Waiting lists: Patients waiting up to seven years for procedures
- Published
Some people in Northern Ireland are waiting seven years for a medical procedure, BBC News NI can reveal.
Figures for the Southern Trust show the longest wait for a urology appointment is 365 weeks.
There are lengthy waits in other specialities: more than five years for orthopaedics and general surgery and more than four years for ear, nose and throat procedures.
Some people are waiting more than three years for pain management appointments.
Last month, Health Minister Robin Swann said the size of Northern Ireland's hospital waiting lists was "undermining" the principle of a free health service.
Figures showed that more than 335,000 people were waiting for a first consultant-led appointment.
Mr Swann is expected to publish an "elective care framework" setting out his plans to tackle what he has previously described as "appalling" and "unacceptable" hospital waiting lists.
The minister has repeatedly requested executive buy-in for his plans and warned that they may stretch politicians to take difficult decisions.
There are also lengthy waits in other specialities in the Southern Trust including:
Urology - 365 weeks
Orthopaedics - 308 weeks
General surgery - 284 weeks
Ear, nose and throat - 214 weeks
Pain management - 197 weeks
The waiting list figures have emerged at a time when the number of Covid-19 patients in hospitals has significantly dropped.
Across Northern Ireland, dozens of wards dedicated to Covid-19 patients during the first two peaks of the pandemic have now returned to normal use and there have been no Covid patients in intensive care for the past three days.
While many services have resumed, day surgery has not yet returned at some hospitals, particularly in the Northern and Southern trust areas and other hospitals are not operating at full tilt.
Problems that preceded Covid, including nursing shortages, have been compounded by the pandemic.

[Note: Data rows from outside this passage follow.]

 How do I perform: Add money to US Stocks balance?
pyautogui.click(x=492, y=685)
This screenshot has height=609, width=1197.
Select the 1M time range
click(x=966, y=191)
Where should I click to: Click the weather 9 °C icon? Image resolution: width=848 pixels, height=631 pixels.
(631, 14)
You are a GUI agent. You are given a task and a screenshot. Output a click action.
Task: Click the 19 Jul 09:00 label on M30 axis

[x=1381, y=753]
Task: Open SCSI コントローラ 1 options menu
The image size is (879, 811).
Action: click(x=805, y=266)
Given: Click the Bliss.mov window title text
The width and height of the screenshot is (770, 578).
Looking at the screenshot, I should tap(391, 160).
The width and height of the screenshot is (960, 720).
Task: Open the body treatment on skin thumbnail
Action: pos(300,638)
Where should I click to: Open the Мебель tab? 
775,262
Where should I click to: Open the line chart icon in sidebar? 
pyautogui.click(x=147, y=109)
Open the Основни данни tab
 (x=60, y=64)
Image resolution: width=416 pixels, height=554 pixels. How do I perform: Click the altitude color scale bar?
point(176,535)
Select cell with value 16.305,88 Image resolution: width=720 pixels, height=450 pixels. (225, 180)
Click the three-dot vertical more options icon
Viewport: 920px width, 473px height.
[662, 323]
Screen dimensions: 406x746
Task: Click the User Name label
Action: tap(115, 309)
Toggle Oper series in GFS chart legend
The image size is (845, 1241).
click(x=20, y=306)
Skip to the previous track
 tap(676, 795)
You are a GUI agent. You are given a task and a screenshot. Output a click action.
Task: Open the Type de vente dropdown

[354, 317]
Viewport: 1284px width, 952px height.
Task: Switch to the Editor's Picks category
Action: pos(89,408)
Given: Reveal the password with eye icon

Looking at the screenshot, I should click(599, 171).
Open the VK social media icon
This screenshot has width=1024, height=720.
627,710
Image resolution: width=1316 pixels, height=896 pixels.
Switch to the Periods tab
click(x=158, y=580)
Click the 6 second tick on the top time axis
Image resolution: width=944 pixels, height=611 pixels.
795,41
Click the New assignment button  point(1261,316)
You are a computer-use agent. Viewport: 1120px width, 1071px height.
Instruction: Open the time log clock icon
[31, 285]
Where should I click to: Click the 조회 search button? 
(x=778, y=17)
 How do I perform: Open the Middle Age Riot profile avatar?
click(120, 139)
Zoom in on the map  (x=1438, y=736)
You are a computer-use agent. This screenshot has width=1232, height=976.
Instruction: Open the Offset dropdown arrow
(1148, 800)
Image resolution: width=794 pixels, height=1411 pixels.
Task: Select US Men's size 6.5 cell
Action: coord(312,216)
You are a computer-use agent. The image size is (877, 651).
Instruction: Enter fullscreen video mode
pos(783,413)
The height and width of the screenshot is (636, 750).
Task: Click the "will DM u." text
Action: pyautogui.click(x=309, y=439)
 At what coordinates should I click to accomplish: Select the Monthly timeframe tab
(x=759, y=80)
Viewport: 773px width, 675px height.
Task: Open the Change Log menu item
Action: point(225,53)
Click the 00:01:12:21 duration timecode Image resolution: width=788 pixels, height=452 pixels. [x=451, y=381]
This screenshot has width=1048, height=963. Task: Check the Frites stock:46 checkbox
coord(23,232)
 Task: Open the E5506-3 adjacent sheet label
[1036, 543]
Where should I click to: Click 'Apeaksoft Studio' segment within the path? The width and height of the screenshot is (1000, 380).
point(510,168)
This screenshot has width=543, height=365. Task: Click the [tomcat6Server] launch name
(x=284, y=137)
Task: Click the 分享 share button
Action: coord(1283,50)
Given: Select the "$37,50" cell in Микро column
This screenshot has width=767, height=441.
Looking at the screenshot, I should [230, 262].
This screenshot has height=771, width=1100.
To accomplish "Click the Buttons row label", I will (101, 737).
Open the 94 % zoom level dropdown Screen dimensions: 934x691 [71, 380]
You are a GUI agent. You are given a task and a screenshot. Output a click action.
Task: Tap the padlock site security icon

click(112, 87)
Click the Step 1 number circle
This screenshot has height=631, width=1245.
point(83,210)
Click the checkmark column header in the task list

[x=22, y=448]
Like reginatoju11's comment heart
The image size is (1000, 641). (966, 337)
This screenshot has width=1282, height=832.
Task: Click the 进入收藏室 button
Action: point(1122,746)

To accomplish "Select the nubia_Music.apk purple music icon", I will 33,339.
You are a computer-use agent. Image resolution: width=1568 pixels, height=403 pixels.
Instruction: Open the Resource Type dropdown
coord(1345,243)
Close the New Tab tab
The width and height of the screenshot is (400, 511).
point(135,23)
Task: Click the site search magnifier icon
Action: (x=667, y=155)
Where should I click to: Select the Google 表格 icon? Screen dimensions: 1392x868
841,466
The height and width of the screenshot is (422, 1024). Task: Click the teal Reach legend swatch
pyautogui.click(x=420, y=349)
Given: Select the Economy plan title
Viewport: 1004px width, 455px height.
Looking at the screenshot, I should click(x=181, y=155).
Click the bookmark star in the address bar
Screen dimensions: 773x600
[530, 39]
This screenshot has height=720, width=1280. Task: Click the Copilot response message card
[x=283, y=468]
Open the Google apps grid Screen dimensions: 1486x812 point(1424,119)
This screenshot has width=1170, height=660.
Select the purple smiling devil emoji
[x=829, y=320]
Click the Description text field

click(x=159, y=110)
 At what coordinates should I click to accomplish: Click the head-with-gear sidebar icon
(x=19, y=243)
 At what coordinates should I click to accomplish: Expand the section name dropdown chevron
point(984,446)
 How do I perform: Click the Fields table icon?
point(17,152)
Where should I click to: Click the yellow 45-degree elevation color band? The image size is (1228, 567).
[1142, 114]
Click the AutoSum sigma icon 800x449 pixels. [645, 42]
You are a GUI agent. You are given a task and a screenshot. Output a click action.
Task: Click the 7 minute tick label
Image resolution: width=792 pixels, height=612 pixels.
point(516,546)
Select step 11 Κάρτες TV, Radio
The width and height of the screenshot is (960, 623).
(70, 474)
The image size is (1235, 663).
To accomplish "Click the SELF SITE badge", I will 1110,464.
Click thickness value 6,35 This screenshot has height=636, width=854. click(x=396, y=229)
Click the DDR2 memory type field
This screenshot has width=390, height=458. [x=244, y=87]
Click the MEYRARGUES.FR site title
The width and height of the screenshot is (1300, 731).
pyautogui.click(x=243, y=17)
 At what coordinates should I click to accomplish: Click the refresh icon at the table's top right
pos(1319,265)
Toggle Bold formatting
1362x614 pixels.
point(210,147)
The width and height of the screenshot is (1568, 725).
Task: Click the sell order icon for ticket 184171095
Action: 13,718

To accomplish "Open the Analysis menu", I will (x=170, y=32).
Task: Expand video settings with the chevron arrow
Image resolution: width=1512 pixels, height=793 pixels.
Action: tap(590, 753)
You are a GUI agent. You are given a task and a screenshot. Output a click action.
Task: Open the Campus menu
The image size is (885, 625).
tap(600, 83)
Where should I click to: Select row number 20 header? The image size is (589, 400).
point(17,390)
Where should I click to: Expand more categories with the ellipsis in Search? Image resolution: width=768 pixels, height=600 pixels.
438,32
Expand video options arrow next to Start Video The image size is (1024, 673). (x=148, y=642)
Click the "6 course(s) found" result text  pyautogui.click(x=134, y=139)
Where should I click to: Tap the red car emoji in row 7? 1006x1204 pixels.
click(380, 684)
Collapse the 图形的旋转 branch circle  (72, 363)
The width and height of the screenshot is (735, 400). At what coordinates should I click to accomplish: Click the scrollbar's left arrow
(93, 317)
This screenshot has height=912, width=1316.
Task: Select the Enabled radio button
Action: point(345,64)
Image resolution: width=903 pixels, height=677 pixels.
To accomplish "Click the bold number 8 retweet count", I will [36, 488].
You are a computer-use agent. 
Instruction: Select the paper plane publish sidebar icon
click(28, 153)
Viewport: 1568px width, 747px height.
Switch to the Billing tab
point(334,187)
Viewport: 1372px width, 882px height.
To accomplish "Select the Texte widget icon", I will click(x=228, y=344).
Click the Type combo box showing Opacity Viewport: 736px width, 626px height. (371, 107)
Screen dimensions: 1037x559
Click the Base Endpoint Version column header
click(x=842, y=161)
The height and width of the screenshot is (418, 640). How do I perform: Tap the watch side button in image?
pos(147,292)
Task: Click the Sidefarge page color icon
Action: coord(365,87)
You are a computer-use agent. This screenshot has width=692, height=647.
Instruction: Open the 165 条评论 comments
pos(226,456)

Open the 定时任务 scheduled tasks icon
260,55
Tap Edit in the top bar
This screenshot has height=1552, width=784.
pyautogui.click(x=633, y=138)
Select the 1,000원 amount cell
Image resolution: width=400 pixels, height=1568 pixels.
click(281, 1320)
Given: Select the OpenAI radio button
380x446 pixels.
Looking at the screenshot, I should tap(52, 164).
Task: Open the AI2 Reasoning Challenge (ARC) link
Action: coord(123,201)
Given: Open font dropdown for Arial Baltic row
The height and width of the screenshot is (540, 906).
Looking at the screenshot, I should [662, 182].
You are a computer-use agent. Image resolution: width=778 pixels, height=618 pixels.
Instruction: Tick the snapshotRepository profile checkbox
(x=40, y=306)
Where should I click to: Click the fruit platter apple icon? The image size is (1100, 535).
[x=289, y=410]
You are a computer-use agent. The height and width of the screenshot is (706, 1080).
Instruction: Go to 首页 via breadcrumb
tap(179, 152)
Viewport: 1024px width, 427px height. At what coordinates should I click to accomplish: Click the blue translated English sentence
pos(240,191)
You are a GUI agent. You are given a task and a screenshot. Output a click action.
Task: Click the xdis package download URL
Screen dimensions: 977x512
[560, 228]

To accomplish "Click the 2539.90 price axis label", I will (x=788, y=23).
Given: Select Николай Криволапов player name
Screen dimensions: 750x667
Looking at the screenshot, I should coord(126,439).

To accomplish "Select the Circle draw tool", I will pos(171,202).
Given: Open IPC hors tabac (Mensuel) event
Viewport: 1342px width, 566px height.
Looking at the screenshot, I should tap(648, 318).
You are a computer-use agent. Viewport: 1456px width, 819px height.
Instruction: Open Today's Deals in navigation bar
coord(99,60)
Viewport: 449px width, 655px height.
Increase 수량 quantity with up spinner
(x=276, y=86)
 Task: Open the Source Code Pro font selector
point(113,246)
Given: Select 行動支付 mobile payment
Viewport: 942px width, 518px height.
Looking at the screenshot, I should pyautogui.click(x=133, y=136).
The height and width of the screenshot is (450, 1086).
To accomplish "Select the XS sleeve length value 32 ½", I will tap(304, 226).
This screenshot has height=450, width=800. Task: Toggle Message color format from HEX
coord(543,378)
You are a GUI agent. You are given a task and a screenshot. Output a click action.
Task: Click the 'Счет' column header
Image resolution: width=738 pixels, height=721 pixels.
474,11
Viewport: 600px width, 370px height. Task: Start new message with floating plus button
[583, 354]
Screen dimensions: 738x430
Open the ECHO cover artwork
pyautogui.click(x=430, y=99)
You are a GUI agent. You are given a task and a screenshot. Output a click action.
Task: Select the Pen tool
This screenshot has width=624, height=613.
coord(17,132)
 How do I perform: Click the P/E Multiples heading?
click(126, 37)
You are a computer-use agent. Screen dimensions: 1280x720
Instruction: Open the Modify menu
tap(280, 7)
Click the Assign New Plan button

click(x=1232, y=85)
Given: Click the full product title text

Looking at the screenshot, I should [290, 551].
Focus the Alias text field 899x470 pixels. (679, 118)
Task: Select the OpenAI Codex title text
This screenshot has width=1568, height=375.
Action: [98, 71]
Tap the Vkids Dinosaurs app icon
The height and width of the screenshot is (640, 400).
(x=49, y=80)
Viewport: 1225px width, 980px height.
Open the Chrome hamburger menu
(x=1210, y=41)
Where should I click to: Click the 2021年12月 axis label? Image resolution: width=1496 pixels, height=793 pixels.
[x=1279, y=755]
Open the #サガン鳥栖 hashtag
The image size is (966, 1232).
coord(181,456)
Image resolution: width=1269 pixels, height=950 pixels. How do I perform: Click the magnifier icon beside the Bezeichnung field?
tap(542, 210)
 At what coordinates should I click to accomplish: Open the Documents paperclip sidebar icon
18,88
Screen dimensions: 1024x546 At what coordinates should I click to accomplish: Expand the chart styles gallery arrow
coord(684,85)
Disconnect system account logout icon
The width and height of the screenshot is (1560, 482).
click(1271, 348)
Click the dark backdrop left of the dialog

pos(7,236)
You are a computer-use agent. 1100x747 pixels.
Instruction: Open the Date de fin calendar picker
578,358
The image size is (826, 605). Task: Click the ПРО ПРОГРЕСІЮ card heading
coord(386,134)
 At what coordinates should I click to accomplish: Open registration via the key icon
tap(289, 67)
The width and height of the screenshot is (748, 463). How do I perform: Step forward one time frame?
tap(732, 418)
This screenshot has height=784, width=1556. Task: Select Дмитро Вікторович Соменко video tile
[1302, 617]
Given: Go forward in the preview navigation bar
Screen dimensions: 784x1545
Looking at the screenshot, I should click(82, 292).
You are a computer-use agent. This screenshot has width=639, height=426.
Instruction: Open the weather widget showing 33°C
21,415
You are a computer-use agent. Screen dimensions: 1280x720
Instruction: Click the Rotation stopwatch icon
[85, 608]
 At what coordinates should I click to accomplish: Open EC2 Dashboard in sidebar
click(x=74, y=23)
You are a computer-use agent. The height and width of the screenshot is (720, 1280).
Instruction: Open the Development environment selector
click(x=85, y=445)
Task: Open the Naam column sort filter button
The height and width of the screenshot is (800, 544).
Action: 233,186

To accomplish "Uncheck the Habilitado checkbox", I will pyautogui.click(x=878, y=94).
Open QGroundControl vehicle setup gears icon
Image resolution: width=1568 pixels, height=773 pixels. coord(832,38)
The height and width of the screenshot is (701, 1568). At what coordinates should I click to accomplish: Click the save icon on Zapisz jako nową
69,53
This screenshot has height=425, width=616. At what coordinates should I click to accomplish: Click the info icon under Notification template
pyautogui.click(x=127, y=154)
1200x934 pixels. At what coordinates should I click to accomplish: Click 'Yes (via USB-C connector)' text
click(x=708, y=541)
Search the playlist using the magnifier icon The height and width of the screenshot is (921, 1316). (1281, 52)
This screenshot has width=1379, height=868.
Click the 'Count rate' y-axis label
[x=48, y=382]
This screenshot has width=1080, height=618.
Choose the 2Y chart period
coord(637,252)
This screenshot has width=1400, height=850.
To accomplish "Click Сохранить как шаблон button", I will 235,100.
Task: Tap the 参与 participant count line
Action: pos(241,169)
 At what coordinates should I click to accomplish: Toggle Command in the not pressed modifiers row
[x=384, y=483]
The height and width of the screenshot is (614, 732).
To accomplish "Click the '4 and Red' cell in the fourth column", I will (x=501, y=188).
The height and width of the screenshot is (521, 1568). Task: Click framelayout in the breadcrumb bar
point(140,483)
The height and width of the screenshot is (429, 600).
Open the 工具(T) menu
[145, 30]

Prof Ciaran O'Neill, from Queen's University Belfast, said a decade of under-investment and the lack of strategic workforce-planning were among the biggest issues facing the health service.
"The problems manifest themselves, not only in terms of the length of our waiting lists but also the duration of our waiting times which we know are the worst in the UK," he said.
"We can see those not only with respect to hospital services, but with respect to primary care where, increasingly, people are talking about the difficulties they have in seeing a GP or where they do see a GP they are referred on to our hospital system."
He added: "Another issue is the importance of setting our funding on a longer-term basis rather than having it come to a cliff edge at the end of each financial year.
"That would facilitate longer-term planning and avoid the waste of resources that can occur."
In the Belfast Trust area, officials say the number of patients in Emergency Departments has exceeded pre-Covid levels, with up to 400 people daily.
They are also struggling with an exhausted workforce; the need to keep hospital sites Covid-safe and all under the threat of a fresh wave of infections.
Rita Devlin from the Royal College of Nursing said people should "stop seeing nursing as a cost and start seeing us as an asset".
"We are a safety-critical profession and it is important that there are enough of us with the right skills and right knowledge to ensure patient safety."
Meanwhile, Dr Frances O'Hagan, deputy chair of the BMA in Northern Ireland, said the opportunity for change must be grasped as soon as possible.
"We have never had a golden opportunity like we have now," she said.
"When you look at the fact that we have had a pause due to Covid, and that has had to happen because Covid has forced us into that.
"We are now restarting and rebuilding."